Réponse de Schiller à la lettre précédente.
Le 23 novembre 1795.

Votre mauvaise humeur contre les Stolberg, Lichtenberg et consorts s’est communiquée à moi, et je serais enchanté que vous leur appreniez à vivre. Après tout, c’est l’histoire du jour. Il n’en a jamais été autrement, et jamais autrement il n’en sera. Soyez sûr que si vous avez une fois écrit un roman ou une comédie, il vous faudra faire à perpétuité des romans et des comédies. On n’attend, on n’admet pas autre chose de vous. Si le célèbre Newton[1] avait débuté par une comédie, on lui aurait longtemps contesté non-seulement son optique, mais son astronomie elle-même. Si vous vous étiez amusé à publier vos découvertes en optique sous le nom de notre professeur Voigt, ou de tel autre héros de la chaire académique, vous auriez fait merveille. C’est bien moins encore contre l’innovation que contre la personne dont elle émane que ces Philistins se déchaînent si fort.

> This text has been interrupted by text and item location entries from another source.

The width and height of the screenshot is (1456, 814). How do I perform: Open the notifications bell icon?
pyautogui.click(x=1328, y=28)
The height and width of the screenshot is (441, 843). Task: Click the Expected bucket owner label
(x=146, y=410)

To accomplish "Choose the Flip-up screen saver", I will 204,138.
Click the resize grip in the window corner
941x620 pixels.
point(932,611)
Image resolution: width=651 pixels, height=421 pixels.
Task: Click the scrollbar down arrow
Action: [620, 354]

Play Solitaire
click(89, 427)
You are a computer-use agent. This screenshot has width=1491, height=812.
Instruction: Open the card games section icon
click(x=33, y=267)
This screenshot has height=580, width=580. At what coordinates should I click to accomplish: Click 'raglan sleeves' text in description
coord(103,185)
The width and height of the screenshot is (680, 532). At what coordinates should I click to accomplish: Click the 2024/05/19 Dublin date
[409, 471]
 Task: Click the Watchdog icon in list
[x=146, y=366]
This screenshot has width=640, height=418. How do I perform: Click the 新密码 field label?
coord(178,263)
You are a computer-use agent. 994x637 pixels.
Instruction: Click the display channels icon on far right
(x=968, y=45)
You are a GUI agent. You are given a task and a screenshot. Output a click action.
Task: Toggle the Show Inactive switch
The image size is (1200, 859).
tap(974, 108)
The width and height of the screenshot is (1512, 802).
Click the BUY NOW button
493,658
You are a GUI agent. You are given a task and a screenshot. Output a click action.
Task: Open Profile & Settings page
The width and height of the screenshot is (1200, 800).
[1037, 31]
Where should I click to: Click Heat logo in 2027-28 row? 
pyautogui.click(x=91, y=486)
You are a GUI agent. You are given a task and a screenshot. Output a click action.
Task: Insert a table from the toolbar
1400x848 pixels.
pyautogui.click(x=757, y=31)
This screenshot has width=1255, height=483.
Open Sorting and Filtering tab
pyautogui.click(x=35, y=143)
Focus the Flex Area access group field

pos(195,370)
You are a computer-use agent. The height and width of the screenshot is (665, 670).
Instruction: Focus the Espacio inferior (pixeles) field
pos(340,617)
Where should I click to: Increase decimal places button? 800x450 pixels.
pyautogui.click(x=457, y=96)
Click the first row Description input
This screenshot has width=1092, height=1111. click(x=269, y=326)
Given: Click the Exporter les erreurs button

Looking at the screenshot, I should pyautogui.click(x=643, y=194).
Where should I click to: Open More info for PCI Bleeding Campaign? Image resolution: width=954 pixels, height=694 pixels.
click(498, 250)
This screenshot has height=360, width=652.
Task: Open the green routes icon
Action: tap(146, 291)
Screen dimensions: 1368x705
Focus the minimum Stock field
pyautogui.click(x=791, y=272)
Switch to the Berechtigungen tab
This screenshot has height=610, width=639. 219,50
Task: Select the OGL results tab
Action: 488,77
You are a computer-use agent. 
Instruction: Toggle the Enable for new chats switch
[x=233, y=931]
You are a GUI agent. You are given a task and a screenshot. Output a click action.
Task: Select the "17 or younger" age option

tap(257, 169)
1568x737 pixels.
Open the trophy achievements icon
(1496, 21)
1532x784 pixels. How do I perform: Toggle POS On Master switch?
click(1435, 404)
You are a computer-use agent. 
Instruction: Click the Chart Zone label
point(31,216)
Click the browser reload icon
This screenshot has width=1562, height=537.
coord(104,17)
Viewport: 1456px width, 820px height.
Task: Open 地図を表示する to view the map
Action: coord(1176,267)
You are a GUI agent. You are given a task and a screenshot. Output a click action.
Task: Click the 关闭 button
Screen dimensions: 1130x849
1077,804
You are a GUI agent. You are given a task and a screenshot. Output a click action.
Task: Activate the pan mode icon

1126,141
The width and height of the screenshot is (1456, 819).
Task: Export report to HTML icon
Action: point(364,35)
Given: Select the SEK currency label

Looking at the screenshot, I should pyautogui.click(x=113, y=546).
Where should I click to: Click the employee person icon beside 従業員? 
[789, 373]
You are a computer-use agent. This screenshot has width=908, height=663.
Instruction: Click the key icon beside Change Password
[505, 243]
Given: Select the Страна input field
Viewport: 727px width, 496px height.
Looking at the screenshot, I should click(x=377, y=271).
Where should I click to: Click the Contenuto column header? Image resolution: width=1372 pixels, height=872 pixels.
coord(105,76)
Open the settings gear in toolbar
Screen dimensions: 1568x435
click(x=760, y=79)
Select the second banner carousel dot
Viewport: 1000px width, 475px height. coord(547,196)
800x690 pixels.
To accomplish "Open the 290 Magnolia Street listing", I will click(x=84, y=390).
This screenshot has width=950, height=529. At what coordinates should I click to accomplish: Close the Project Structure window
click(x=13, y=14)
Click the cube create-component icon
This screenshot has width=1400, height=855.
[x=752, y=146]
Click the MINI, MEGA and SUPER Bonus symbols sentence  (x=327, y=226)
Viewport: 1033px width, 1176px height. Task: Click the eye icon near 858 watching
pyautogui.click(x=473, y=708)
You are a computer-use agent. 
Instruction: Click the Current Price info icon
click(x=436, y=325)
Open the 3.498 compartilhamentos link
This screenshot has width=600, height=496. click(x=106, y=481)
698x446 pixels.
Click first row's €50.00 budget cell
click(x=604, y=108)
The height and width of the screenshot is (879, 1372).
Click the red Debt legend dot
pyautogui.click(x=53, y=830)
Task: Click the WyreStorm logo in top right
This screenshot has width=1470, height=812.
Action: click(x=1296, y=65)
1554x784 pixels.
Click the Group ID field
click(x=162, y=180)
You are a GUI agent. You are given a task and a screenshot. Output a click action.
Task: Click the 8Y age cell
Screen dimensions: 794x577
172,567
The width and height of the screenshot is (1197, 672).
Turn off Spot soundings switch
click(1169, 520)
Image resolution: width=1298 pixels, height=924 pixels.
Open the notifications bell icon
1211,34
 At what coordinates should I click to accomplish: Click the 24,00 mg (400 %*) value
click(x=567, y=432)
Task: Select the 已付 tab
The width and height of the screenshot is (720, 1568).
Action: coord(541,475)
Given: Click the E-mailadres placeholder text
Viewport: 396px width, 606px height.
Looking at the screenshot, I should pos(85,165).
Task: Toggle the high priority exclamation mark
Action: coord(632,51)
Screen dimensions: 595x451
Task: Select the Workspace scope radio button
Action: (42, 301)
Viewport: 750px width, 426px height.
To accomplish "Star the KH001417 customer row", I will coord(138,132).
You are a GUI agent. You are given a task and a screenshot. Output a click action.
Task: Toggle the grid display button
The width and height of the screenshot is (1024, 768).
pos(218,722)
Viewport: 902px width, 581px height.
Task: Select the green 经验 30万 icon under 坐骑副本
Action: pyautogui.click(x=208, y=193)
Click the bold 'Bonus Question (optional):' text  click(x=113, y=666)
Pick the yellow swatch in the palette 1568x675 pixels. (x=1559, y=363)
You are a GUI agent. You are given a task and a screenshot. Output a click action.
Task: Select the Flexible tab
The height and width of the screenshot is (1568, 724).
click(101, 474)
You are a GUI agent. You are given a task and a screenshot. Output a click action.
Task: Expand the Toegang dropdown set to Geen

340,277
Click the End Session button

Je voudrais bien voir de mes yeux le delictum Stolberg. Si vous pouvez me l’envoyer par la poste, vous me feriez grand plaisir. La présomption et l’impuissance sont unies à un tel degré dans cet homme que je ne puis en avoir pitié. Cet extravagant de Benisch, le Berlinois, qui se mêle de tout, a lu aussi la critique des Heures ; et, dans le premier feu, il a écrit sur moi et mon caractère d’écrivain un article qui doit me servir d’apologie contre ces critiques. Heureusement qu’un de mes amis l’a reçu en manuscrit de Genz[2], au journal duquel il était destiné, et en a empêché l’impression. Mais je ne suis pas sûr qu’il ne le fera pas paraître ailleurs. C’est un malheur fait pour moi, au milieu de tant et de si violents ennemis, d’avoir surtout à craindre la mala-

  1. Newton, l’un des plus illustres savants des temps modernes.
  2. Friederich von Genz, né en 1764 à Breslau, mort en 1832, est un prosateur de mérite, qui a dirigé successivement le nouveau journal mensuel allemand (die neue deutsche Monatsschrift) auquel il est fait ici allusion, et le journal historique, fondé en 1799.